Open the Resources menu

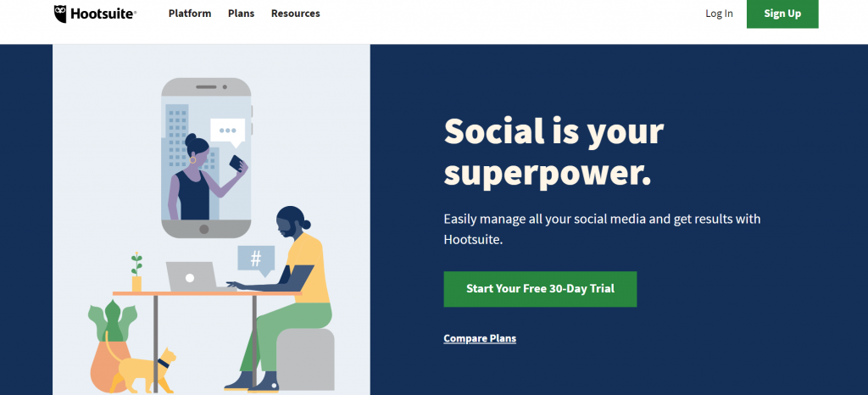[x=296, y=14]
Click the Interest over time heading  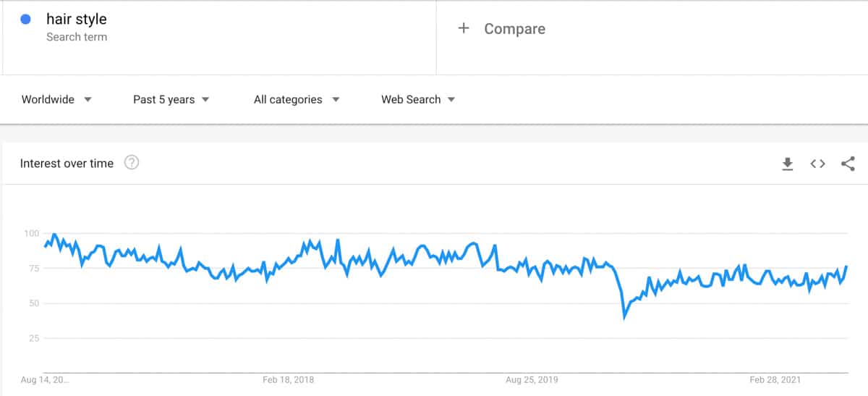(67, 164)
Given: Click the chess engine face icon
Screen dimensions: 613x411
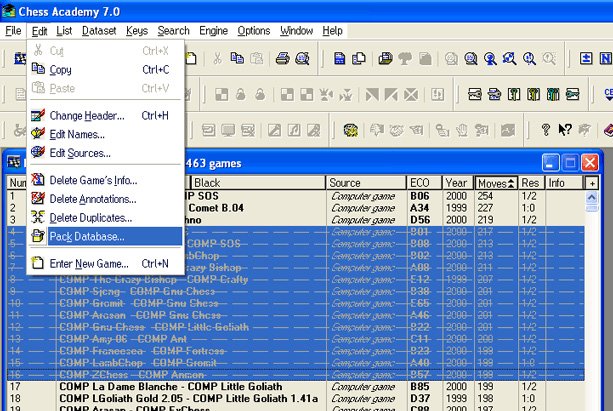Looking at the screenshot, I should coord(351,129).
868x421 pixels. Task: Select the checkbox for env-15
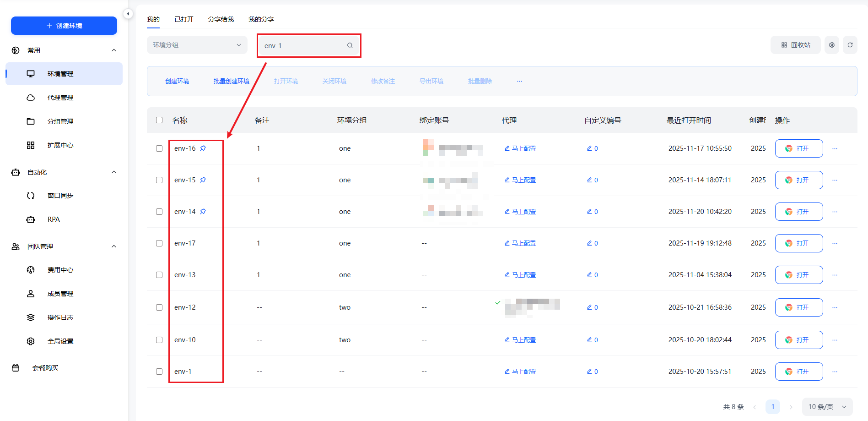coord(159,180)
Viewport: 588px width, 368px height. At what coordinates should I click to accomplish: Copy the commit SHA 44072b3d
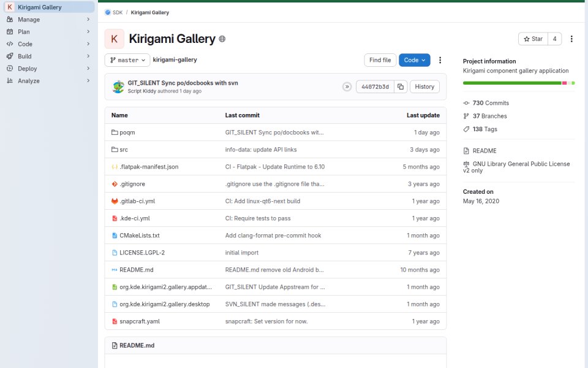[x=401, y=86]
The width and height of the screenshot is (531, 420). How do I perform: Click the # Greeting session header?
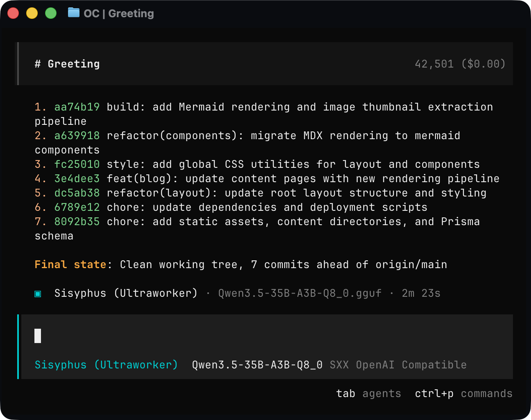(68, 64)
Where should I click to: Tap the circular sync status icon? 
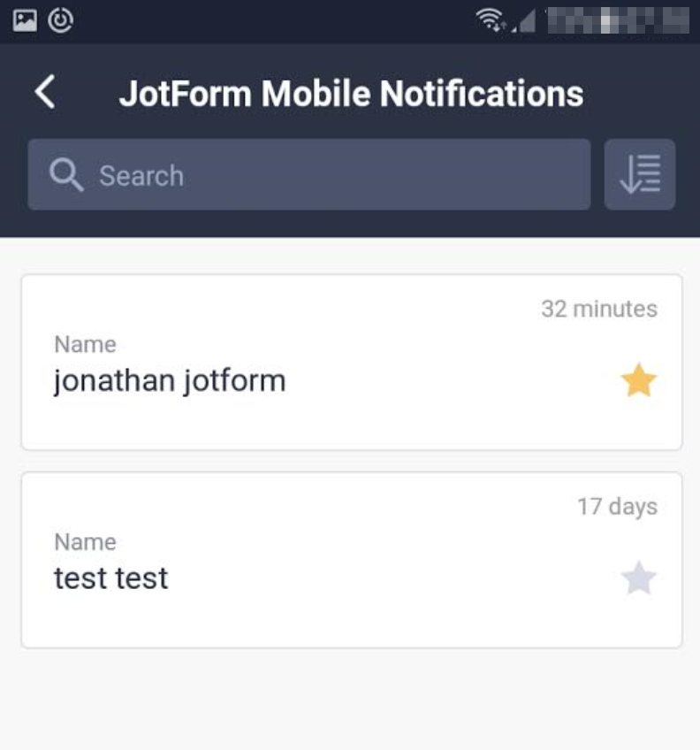(61, 20)
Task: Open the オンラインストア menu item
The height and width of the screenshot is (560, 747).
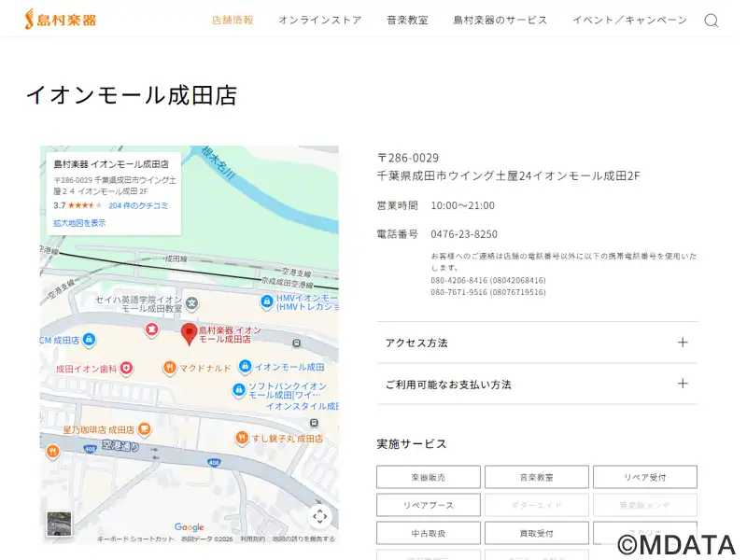Action: point(319,20)
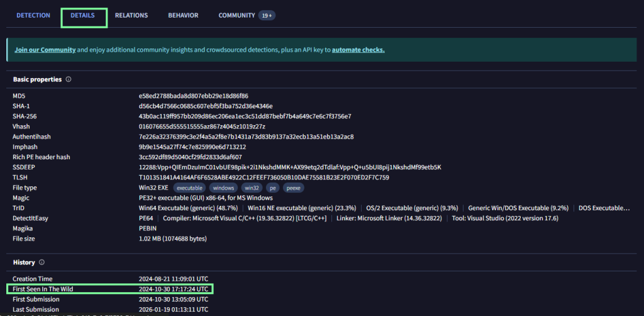Viewport: 644px width, 316px height.
Task: Click the truncated DOS Executable TrID entry
Action: [603, 208]
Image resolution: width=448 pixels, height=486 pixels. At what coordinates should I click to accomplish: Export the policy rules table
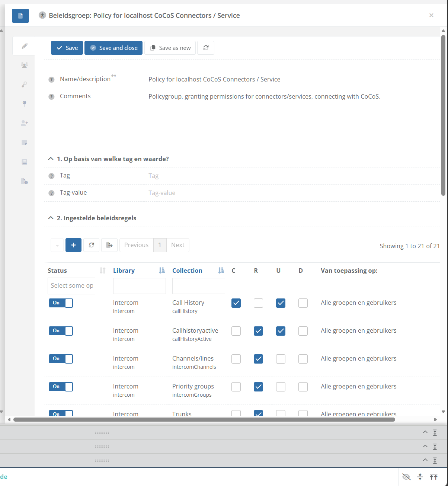point(109,245)
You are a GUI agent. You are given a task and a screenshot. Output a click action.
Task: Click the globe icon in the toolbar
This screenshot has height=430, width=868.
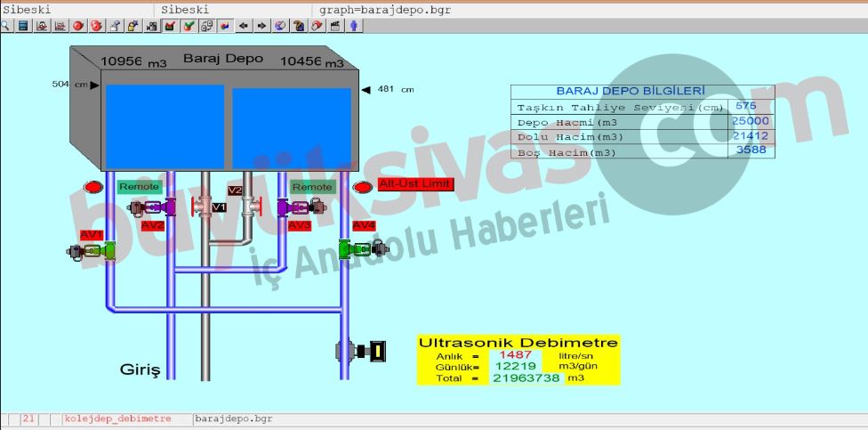click(x=280, y=26)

• • • • • • •

■ Task goal
Reproduce, word for word, the lines from the one containing "Image resolution: width=448" through the final line above. Leave every picture out.

■ Answer space
Image resolution: width=448 pixels, height=486 pixels. At what coordinates should I click to accomplish: Export the policy rules table
point(109,245)
You are a GUI agent. You are given a task and a screenshot. Output a click action.
Task: Click the globe icon in the toolbar
This screenshot has height=430, width=868.
click(x=280, y=26)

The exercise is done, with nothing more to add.